--- WHAT THIS TASK INVOLVES ---
Go through the listing and copy each line with the string "Given".

--- RECORDS FOR THIS TASK ---
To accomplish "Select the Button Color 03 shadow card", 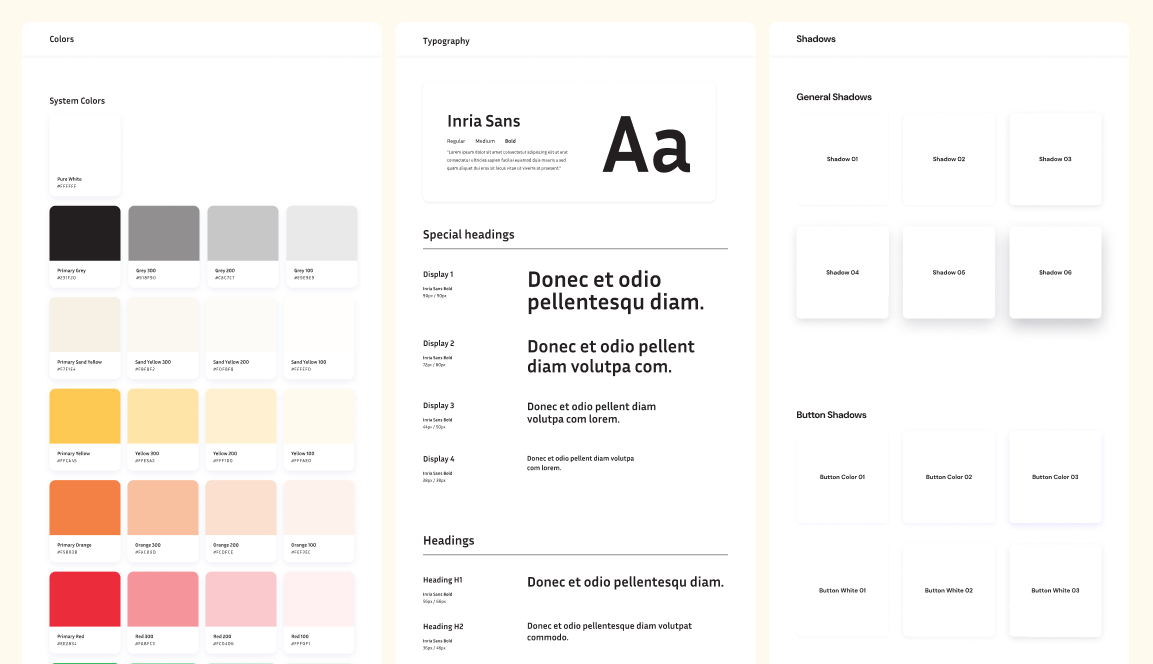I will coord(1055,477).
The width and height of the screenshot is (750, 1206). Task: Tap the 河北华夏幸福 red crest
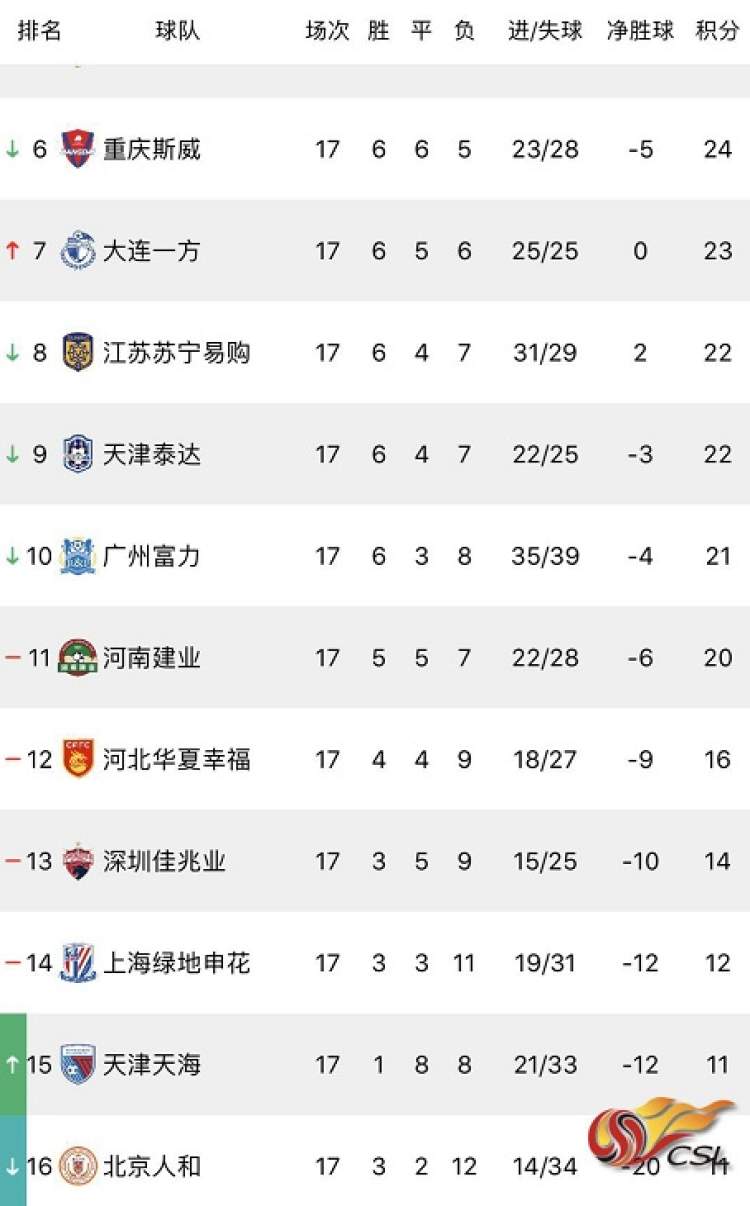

---

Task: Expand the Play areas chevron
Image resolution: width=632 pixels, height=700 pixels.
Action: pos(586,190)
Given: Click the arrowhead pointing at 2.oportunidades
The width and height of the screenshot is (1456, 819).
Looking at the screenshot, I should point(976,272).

--

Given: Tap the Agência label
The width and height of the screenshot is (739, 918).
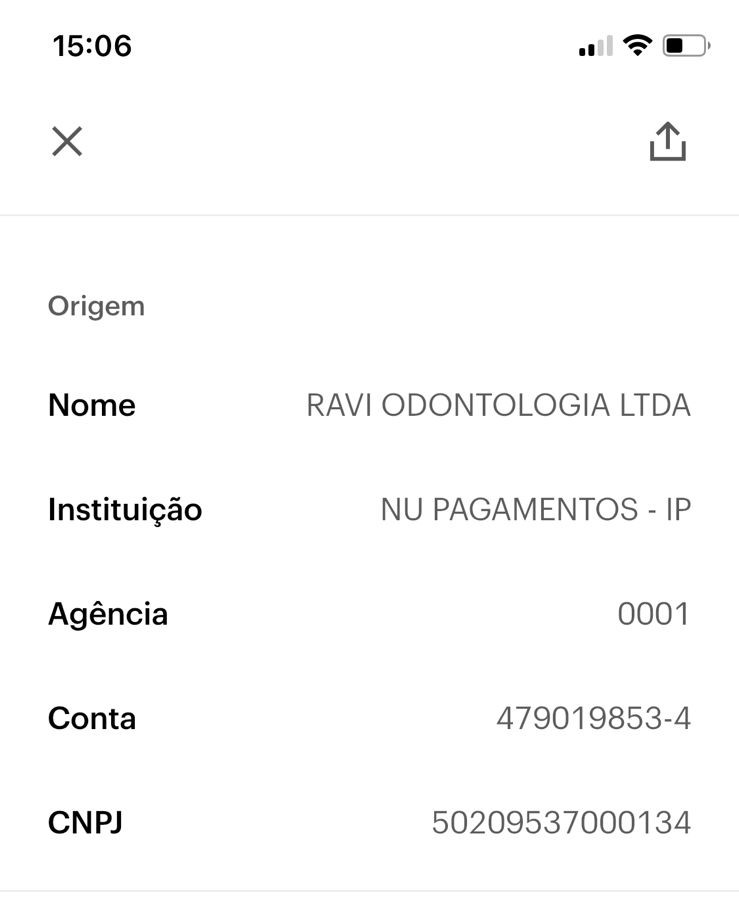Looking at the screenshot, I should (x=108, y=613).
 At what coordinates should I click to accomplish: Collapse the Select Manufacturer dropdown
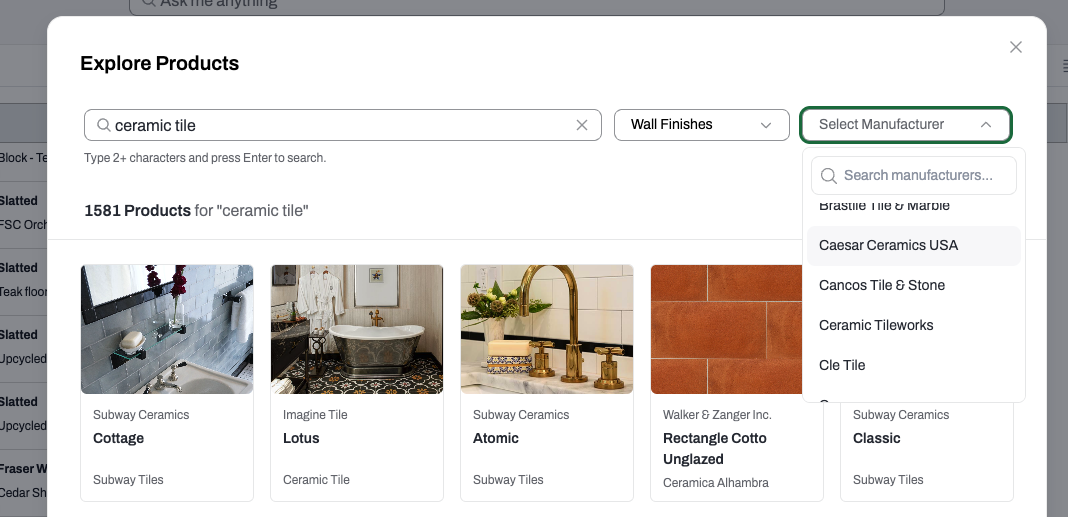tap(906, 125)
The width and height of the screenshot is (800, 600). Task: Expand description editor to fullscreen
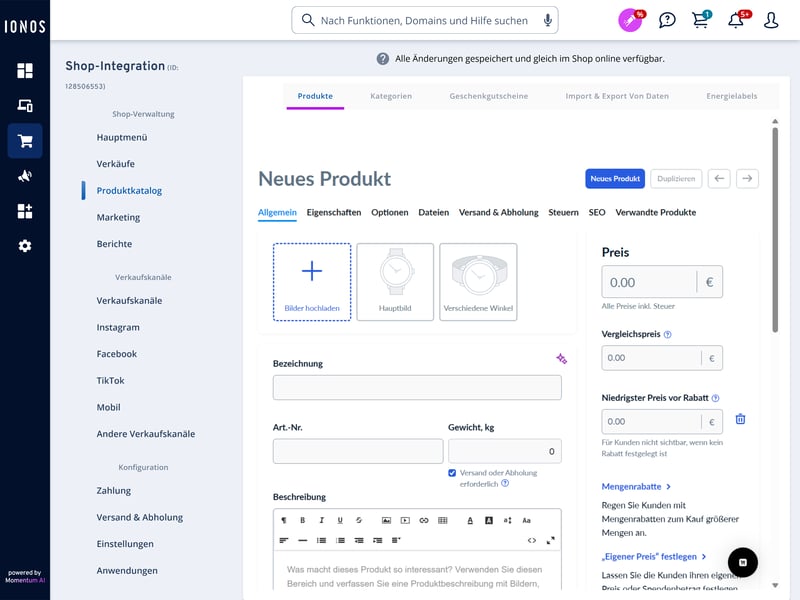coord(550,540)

--- RESPONSE BOX ---
Given: Click the arrowhead pointing at 2.oportunidades
Given: Tap the Agência label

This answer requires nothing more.